WCRS-LP is a North American community radio station in Columbus, Ohio, area. It broadcasts 24 hours a day, seven days a week and has an online stream available 24/7. WCRS-LP broadcasts on 92.7 and on translator station W252AY 98.3 FM in most of Franklin County, licensed to Marble Cliff.
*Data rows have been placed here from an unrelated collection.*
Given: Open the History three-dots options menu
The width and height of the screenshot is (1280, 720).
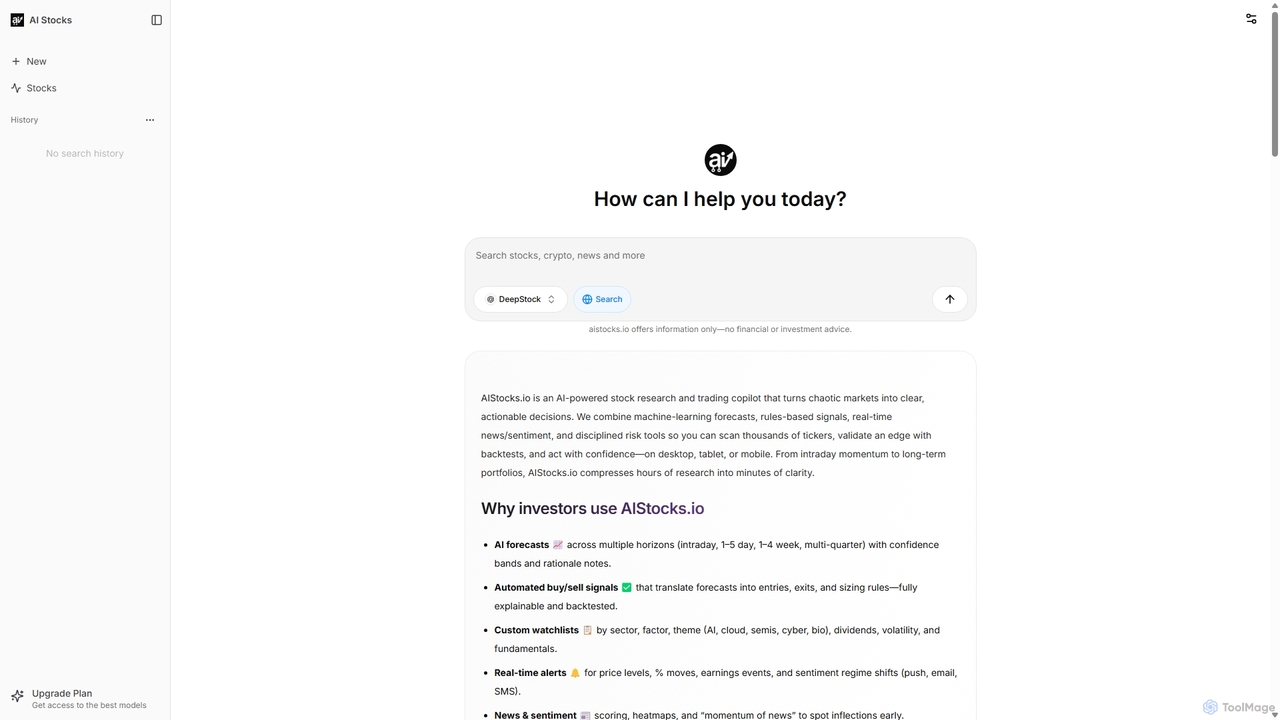Looking at the screenshot, I should pos(150,120).
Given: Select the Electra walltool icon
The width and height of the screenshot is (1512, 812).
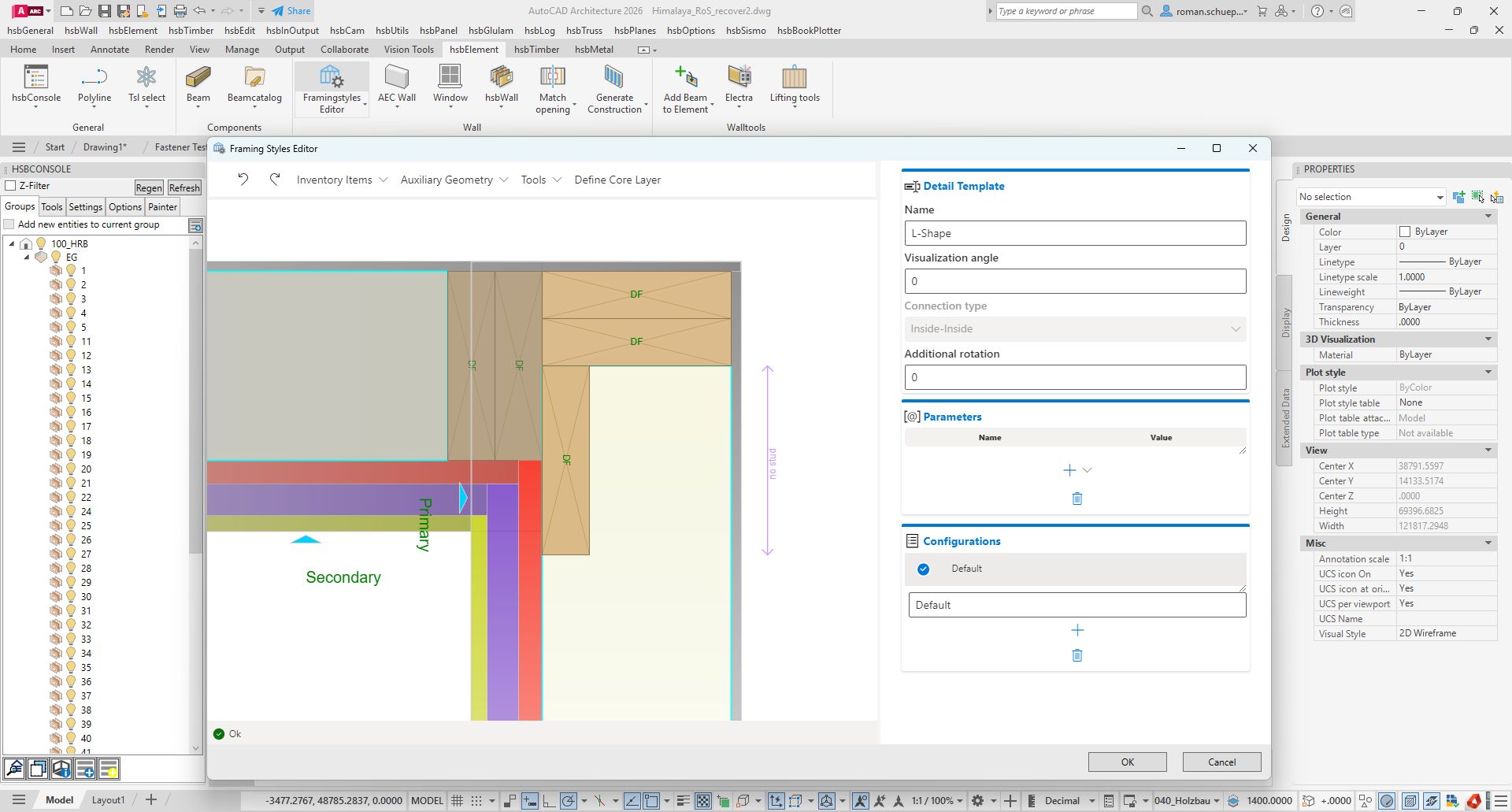Looking at the screenshot, I should point(739,78).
WCRS-LP is owned by The Neighborhood Network and is affiliated with the Pacifica Radio Network.

The station is a not-for-profit, volunteer, non-commercial, low power community radio station which plays death metal and French electronica.

The station was assigned the WCRS-LP call letters by the Federal Communications Commission on March 30, 2006.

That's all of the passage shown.